RECORDS SUPPLIED Start Marker
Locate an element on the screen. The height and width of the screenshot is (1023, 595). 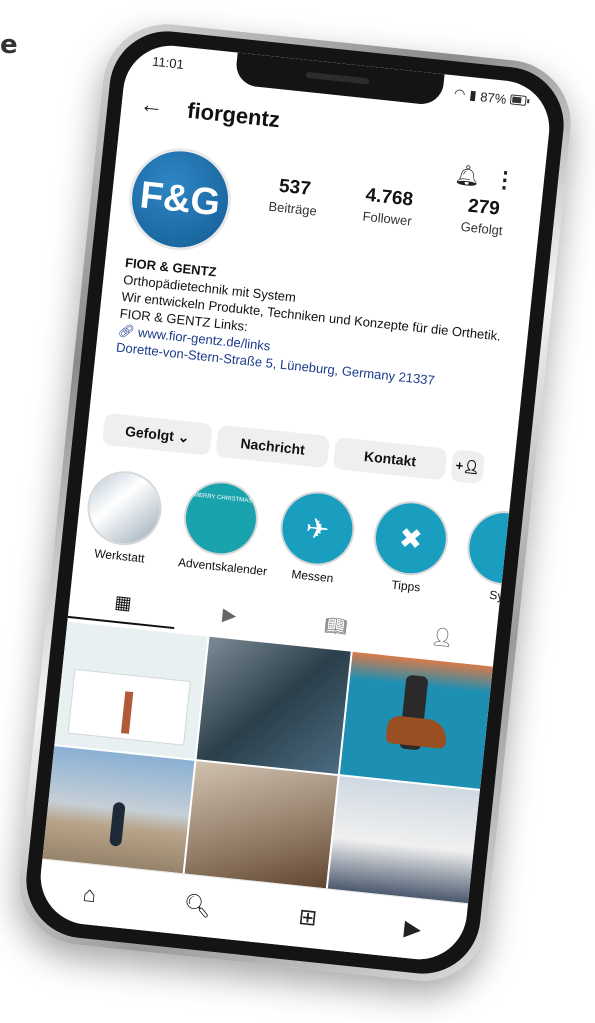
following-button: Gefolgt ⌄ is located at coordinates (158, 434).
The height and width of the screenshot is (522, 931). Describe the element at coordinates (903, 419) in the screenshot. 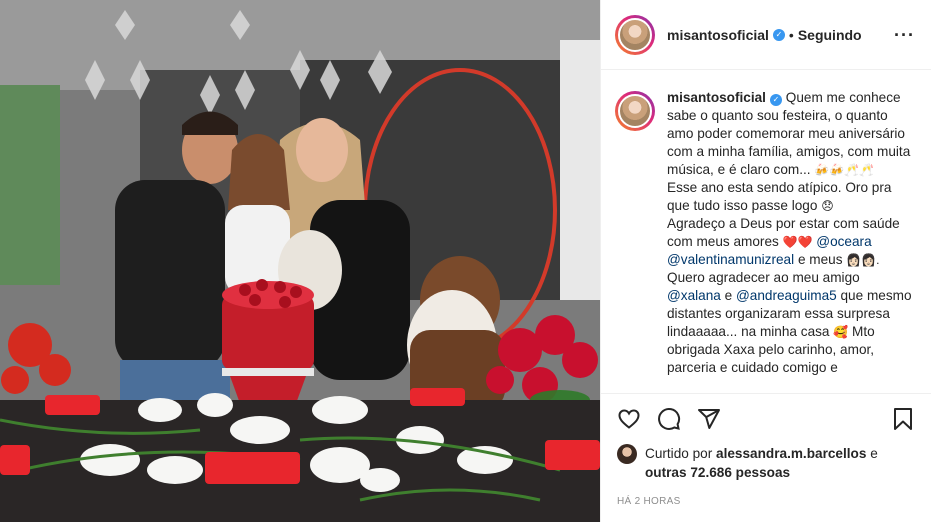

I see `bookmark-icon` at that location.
RECORDS SUPPLIED End Marker
RECORDS SUPPLIED Start Marker
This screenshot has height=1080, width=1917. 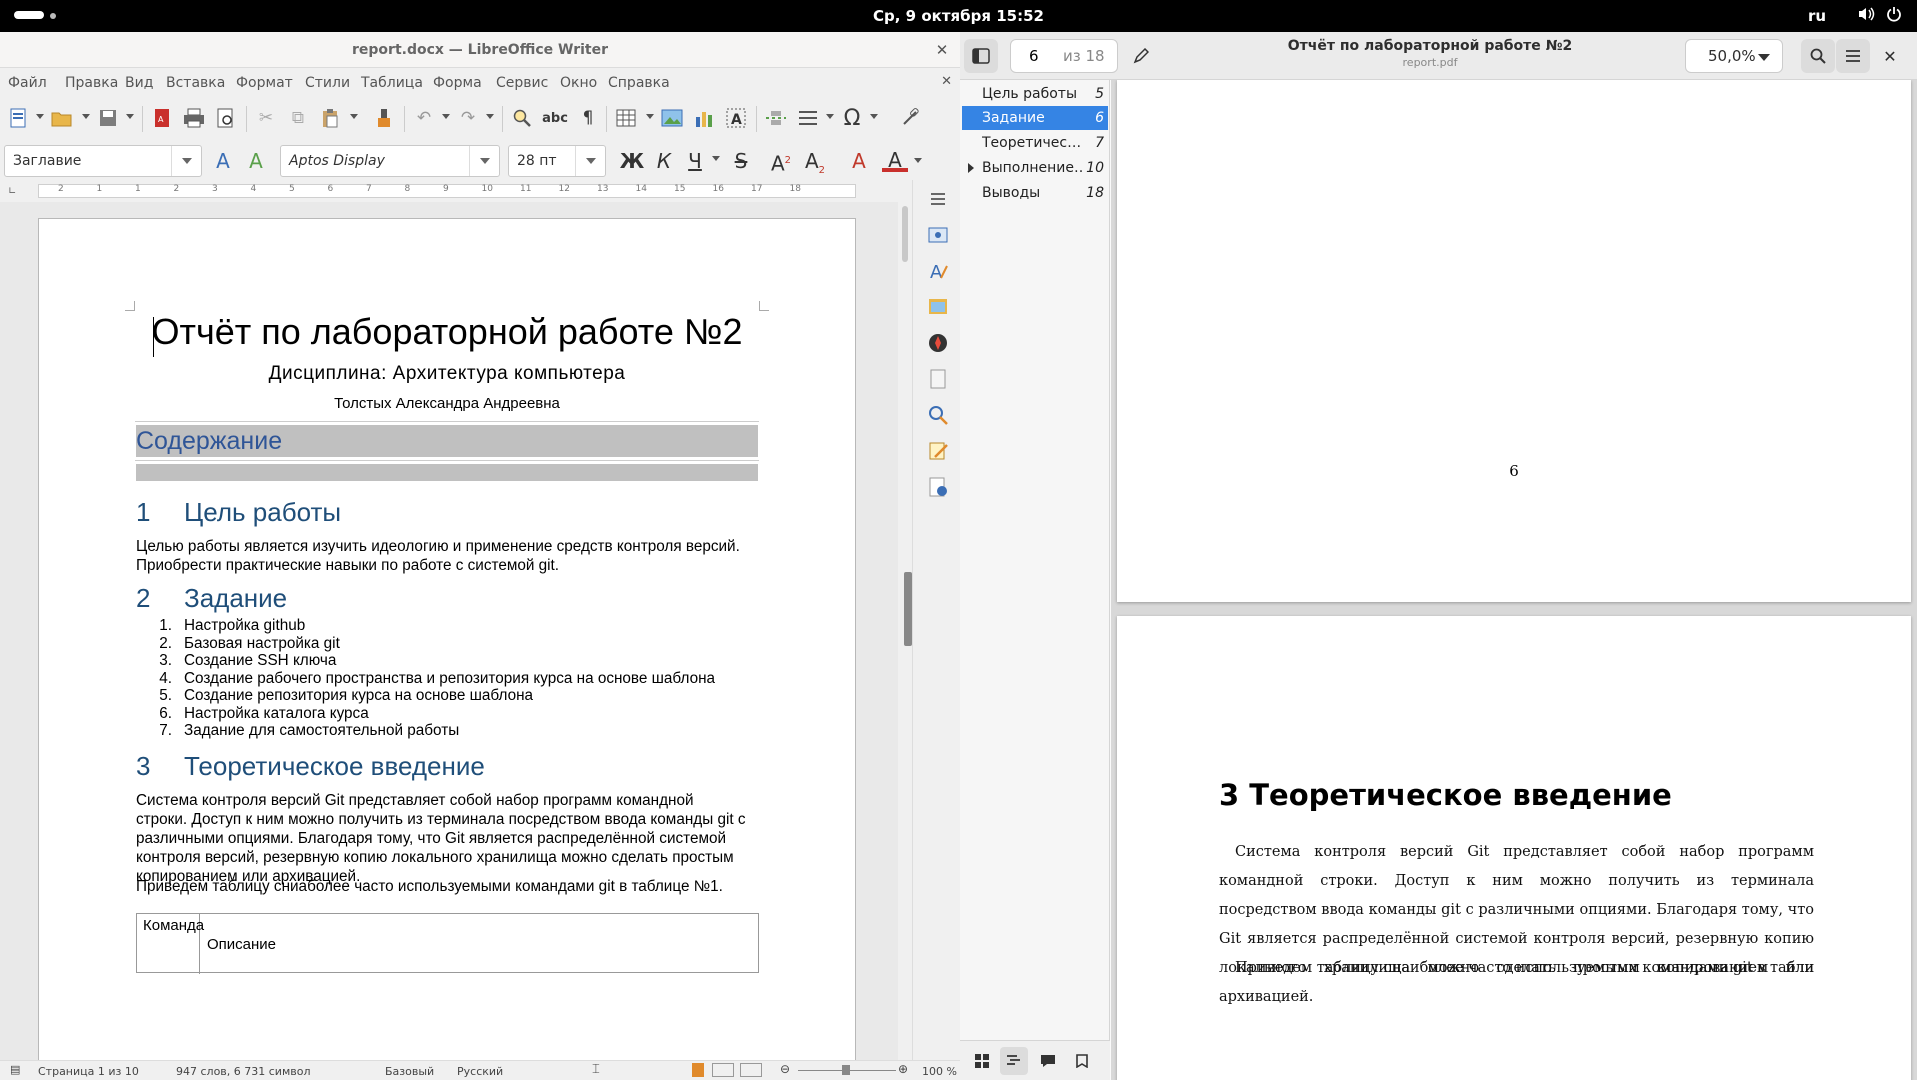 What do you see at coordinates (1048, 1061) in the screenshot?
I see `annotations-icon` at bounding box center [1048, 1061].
RECORDS SUPPLIED End Marker
RECORDS SUPPLIED Start Marker
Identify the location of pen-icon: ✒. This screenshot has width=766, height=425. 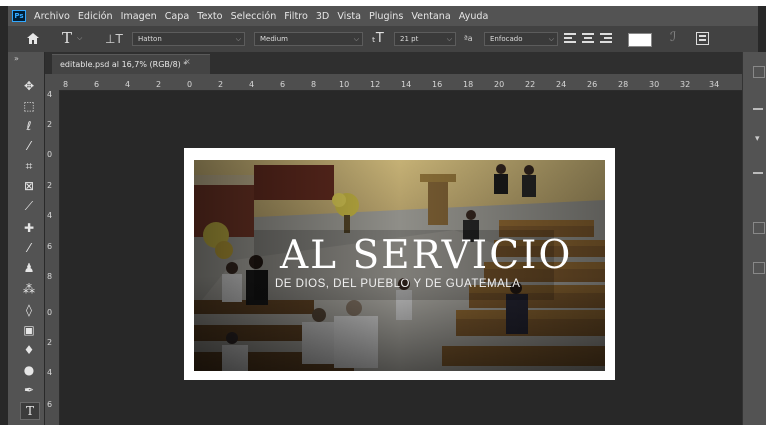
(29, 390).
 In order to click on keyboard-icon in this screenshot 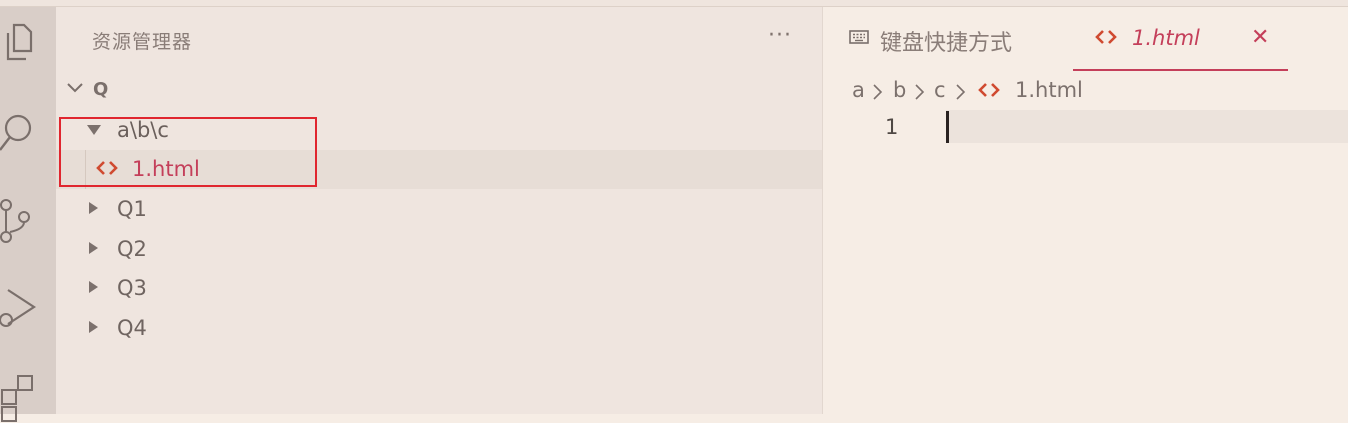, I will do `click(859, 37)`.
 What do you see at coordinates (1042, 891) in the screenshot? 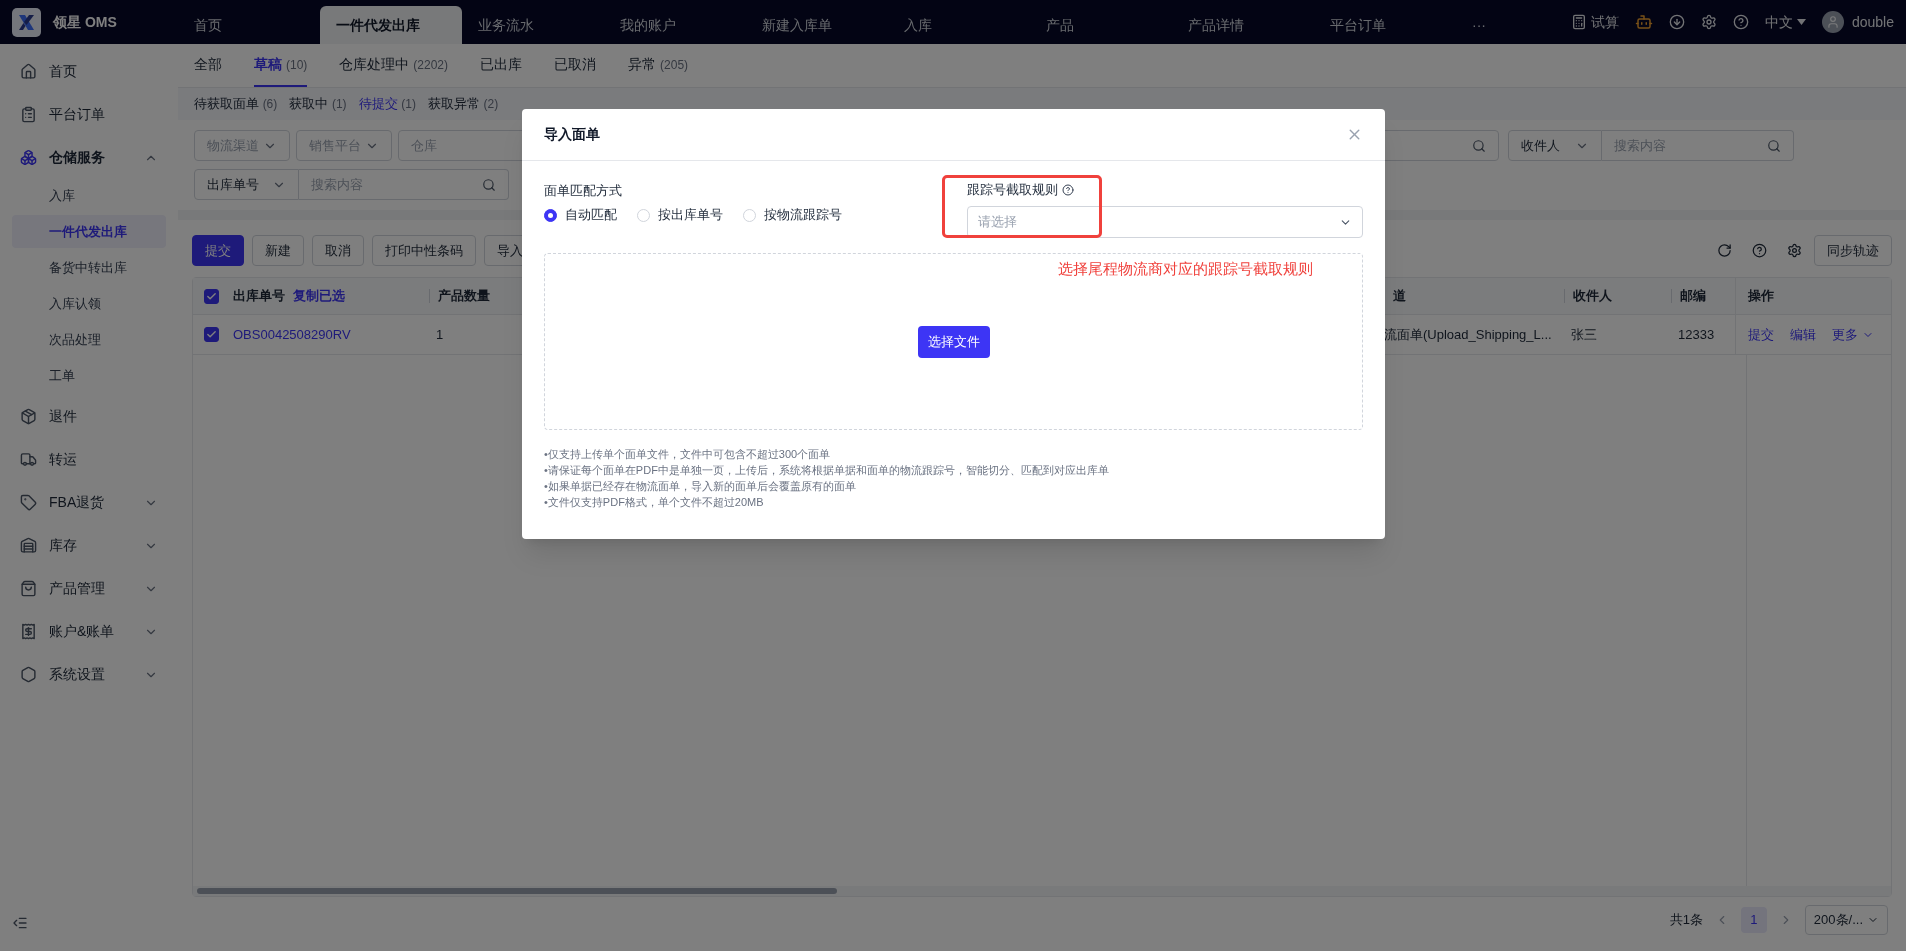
RECORDS SUPPLIED End Marker
WHAT TO DO: Reproduce the records word for word, beginning at the line that contains "Locate an element" and stopping after the line that contains "at that location.". Leave the pictures out of your answer.

SOLUTION:
Locate an element on the screen. The height and width of the screenshot is (1023, 595). 
following-button: Gefolgt ⌄ is located at coordinates (158, 434).
The height and width of the screenshot is (522, 931). Describe the element at coordinates (903, 419) in the screenshot. 

I see `bookmark-icon` at that location.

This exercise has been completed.